A l’heure où des écoles n’ont pas encore accès à l’eau, à l’heure où des enfants marchent plusieurs heures à pied pour rejoindre les bancs de l’école, Noomane El Fehri, le ministre de la Technologie de l’information, remet sur la table la vieille et « futuriste » école numérique. « Un retour vers le futur » ?
Le cahier tactile !
Voilà le futur cartable, dit-il lors d’une conférence de presse tenue à la Kasbah en montrant sa tablette.
« Plus de stylos, plus de cahiers » annonce t-il fièrement.
« Regardez Seoul, les Etats-Unis … Bientôt, il y aura deux mondes, le monde numérique et le reste … Nous nous devons faire partie du monde numérique, sans quoi nous ne pourrons jamais avancer ».
Les journalistes présents à la conférence étaient quelque peu étonnés d’un tel programme pour les années qui suivent … Tout le monde connaît l’état de nos écoles dès qu’on s’éloigne un peu des quartiers huppés, sans parler des écoles primaires situées dans les zones rurales. Le ministre prétend que ces tablettes coûteront moins chers que les cahiers, livres et stylos …
Fabriquera t-on alors des générations qui ne savent pas écrire ? Des générations « d’autistes » ? Un monde parallèle ?
Et nos enfants dans tout ça ?
«Comment peut-on parler d’un tel projet sans qu’il y ait une préparation au préalable ? Dans la société dans laquelle nous vivons, nous ne sommes pas capables de mettre en place un tel projet. Il risque d’avoir de grands dégâts » a réagi Dr. Moez Cherif, président de l’association des droits des enfants.
Les médecins ont longtemps averti quant aux conséquences de ces outils laissés trop longtemps entre les mains de nos enfants… Peut-on alors se permettre de les laisser toute la journée face à cet outil. A-t-on pensé aux conséquences sur la psychologie, le développement et même la vue de nos enfants ?
« Laisser un enfant, surtout un jeune enfant, trop longtemps face à un monde virtuel présente un grand risque de fabriquer un enfant autiste. L’enfant doit être en contact avec le monde réel, il doit toucher, sentir, parler, écouter et communiquer avec de vraies personnes.
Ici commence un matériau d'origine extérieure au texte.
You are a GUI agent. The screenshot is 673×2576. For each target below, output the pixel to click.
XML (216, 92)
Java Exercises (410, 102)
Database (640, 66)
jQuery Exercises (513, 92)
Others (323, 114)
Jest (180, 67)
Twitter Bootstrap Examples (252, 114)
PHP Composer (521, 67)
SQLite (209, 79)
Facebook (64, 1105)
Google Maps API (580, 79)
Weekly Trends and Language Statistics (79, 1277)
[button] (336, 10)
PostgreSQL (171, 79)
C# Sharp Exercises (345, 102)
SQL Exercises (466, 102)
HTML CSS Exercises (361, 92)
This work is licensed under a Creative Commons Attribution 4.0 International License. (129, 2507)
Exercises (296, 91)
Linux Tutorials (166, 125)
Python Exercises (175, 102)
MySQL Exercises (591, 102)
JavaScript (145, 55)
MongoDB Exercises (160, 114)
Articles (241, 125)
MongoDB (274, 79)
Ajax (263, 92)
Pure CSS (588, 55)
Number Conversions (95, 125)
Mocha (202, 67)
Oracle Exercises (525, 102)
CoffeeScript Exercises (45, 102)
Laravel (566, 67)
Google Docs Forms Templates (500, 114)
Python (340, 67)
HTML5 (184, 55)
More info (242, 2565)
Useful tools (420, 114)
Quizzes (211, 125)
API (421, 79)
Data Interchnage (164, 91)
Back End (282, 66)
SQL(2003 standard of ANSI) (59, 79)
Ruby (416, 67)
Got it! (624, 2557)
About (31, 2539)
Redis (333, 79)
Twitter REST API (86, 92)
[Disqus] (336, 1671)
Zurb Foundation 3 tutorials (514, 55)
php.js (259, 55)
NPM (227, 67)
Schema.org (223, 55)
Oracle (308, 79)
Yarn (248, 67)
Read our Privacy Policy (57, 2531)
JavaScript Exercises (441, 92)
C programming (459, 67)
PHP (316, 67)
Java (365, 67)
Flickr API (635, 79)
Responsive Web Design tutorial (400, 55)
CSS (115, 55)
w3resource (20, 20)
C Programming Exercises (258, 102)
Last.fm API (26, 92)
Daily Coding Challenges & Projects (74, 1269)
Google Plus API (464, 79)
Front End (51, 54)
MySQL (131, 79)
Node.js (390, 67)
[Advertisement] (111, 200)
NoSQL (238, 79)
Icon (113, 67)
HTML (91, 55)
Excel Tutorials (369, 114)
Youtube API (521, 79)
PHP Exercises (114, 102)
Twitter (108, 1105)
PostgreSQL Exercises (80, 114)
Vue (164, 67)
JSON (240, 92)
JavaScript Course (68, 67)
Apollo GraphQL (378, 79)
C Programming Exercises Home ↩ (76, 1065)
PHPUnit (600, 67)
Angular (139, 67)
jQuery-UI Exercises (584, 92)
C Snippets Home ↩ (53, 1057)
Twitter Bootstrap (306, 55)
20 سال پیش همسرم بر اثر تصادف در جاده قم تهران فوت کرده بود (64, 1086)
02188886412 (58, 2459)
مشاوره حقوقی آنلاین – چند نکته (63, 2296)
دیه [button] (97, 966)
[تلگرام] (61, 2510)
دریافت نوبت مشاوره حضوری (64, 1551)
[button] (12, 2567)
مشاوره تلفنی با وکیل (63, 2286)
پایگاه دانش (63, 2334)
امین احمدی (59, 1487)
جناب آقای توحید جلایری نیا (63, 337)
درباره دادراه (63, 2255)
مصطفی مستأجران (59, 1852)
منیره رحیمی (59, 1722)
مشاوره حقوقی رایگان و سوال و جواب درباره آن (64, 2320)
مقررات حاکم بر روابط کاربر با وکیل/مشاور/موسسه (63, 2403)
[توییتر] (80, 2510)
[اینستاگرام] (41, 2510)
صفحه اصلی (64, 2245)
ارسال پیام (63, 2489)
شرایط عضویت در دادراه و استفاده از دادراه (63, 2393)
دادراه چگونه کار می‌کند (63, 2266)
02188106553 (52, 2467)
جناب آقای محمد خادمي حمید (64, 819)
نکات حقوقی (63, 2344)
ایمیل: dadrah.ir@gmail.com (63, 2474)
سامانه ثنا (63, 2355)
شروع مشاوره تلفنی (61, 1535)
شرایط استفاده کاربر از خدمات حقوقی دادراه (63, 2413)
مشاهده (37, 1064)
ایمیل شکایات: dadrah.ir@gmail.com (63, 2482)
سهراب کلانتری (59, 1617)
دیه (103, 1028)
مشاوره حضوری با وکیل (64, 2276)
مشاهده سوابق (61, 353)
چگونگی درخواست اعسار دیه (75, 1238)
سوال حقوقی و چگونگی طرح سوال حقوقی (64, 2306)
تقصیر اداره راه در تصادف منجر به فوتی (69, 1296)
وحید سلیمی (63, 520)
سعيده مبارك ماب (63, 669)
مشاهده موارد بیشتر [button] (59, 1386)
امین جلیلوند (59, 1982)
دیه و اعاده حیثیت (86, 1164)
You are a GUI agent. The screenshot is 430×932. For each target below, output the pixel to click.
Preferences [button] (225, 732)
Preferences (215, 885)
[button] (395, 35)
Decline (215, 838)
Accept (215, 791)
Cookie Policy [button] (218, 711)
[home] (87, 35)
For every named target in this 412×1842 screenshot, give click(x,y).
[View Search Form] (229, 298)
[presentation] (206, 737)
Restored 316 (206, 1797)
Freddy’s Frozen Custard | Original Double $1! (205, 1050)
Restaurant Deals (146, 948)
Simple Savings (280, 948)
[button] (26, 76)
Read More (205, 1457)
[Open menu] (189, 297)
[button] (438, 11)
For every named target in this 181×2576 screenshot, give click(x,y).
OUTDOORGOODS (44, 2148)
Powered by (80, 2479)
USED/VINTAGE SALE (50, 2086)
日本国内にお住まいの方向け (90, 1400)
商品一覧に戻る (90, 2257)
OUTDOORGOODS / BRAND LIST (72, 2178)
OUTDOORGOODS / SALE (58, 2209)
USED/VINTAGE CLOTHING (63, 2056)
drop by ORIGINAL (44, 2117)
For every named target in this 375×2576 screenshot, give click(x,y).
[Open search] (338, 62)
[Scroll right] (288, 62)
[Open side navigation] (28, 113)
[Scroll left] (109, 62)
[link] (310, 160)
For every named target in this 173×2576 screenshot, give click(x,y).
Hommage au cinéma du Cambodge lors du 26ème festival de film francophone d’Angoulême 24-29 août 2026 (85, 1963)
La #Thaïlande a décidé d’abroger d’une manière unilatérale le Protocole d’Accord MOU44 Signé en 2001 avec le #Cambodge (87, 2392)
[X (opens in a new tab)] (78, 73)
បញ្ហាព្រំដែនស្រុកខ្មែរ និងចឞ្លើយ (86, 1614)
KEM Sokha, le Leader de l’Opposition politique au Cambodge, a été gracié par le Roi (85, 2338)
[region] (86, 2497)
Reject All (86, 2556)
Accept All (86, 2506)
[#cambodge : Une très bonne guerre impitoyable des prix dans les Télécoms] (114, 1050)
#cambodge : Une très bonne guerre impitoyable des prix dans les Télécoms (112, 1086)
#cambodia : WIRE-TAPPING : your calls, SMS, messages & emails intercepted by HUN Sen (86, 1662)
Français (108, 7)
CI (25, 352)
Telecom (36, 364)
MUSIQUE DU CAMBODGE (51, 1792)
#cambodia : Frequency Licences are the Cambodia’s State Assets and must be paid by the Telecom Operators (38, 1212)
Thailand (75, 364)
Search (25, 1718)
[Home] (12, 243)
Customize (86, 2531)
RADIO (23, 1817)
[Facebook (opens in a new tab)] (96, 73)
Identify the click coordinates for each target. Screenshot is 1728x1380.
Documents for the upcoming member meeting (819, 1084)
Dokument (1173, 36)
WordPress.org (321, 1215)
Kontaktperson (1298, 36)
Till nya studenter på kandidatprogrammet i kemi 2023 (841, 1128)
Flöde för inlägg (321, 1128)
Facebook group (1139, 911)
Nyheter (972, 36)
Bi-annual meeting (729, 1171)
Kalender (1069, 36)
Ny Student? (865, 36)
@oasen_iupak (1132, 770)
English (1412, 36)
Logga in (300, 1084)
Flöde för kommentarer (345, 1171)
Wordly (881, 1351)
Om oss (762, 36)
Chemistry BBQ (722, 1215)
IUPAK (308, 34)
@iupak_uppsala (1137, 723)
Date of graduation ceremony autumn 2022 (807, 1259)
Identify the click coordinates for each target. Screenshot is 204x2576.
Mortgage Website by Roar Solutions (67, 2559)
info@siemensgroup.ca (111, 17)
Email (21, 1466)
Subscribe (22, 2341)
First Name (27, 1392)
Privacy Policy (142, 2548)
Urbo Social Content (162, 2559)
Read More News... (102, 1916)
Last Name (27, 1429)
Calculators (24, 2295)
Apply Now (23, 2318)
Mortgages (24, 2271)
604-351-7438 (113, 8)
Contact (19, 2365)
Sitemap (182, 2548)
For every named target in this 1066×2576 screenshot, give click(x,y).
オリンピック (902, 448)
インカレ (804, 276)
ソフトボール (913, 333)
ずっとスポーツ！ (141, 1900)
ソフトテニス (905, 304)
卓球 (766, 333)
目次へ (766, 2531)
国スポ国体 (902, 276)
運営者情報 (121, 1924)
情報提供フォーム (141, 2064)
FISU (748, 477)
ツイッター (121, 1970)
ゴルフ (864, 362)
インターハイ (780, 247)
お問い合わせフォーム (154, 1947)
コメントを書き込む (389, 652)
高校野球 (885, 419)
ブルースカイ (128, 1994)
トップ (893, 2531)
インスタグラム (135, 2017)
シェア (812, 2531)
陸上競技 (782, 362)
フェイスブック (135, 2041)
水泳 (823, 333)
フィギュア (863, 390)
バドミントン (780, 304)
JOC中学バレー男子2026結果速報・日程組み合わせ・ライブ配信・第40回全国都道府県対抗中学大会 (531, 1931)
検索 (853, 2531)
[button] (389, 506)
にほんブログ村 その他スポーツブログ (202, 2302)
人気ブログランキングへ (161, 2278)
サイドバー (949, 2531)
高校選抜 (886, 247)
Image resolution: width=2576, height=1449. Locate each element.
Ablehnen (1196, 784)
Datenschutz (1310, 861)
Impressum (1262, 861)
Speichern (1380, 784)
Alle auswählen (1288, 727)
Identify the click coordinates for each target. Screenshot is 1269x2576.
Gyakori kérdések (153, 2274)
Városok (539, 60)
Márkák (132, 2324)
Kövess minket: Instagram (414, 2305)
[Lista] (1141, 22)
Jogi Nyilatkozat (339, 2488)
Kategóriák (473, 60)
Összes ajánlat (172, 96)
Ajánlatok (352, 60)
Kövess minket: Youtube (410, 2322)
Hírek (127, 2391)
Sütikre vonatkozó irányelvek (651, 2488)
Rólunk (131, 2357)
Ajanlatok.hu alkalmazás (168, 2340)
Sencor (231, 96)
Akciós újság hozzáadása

L’utilisation prolongée de la tablette crée des automatismes et détruit le système de pensée. » nous livre un pédopsychiatre …
Détruire le système de pensée, développer des automatismes… N’est-ce pas finalement le meilleur moyen de fabriquer des robots et même des terroristes.
Peut-on de cette façon se permettre des avancées technologiques à l’heure où la réforme éducative n’est pas encore établie, à l’heure où on reproche au système éducatif d’être « abrutissant » dans le sens où l’enseignement philosophique n’a pas la place qu’il faut ni même la culture générale ?
Une étude américaine de l’Université de Californie dit notamment que sur plus de 2 000 enfants scolarisés, l’impact des écrans sur le sommeil des enfants n’est pas négligeable. Les chercheurs américains ont constaté que pour les enfants ayant accès à des tablettes, la durée du sommeil est inférieure de 21 minutes par rapport à ceux qui n’ont pas cet outil à portée de main.
Un programme techniquement réalisable ?
Le ministère de l’Education avait également parlé de ce programme il y a plusieurs années. Le ministère de la Technologie prévoit quant à lui le partenariat avec plusieurs grandes enseignes de telle façon à démocratiser cet outil et que le coût soit le moins élevé possible. Selon Nomane El Fehri, de toutes les façons, nous n’avons pas le choix. Nous devons franchir ce pas. Le ministre a choisi une photo très évocatrice pour illustrer ses propos. Un train au sommet d’une montagne à gauche et à droite, un gouffre. Un homme, représentant la Tunisie saute et tente de mettre un pied dans ce train qui a l’air de rouler à toute allure. Ce train représente « la numérisation » du monde. Quand on demande à Noomane El Fehri si l’impact de ce programme sur la santé des enfants a-t-il été pris en considération, il répond que la situation économique ne nous laisse pas le choix, nous devons avancer pour combler la faille qui existe entre nous et les autres pays développés. Il se dit toutefois prêt à recevoir les professionnels et la société civile spécialisés dans le domaine de l’enfance.
L’ambition de ce ministère est de faire de la Tunisie le premier pays « numérique » dans le monde africain et l’un des premiers dans le monde arabe.